Problem to solve: Write out all the entries below without any change.

Records from a dataset
···

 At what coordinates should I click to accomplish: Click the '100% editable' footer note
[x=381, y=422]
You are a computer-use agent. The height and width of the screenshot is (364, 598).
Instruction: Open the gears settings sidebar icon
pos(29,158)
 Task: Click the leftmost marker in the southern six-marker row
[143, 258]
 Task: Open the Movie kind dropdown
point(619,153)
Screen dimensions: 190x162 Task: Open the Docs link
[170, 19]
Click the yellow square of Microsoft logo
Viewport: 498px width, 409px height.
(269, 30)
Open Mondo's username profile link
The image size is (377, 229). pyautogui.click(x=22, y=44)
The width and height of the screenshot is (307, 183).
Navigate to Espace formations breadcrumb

···

Task output:
 At what coordinates should I click to accomplish: Click the '100% editable' footer note
[x=381, y=422]
You are a computer-use agent. The height and width of the screenshot is (364, 598).
Instruction: Open the gears settings sidebar icon
pos(29,158)
 Task: Click the leftmost marker in the southern six-marker row
[143, 258]
 Task: Open the Movie kind dropdown
point(619,153)
Screen dimensions: 190x162 Task: Open the Docs link
[170, 19]
Click the yellow square of Microsoft logo
Viewport: 498px width, 409px height.
(269, 30)
Open Mondo's username profile link
The image size is (377, 229). pyautogui.click(x=22, y=44)
The width and height of the screenshot is (307, 183).
Navigate to Espace formations breadcrumb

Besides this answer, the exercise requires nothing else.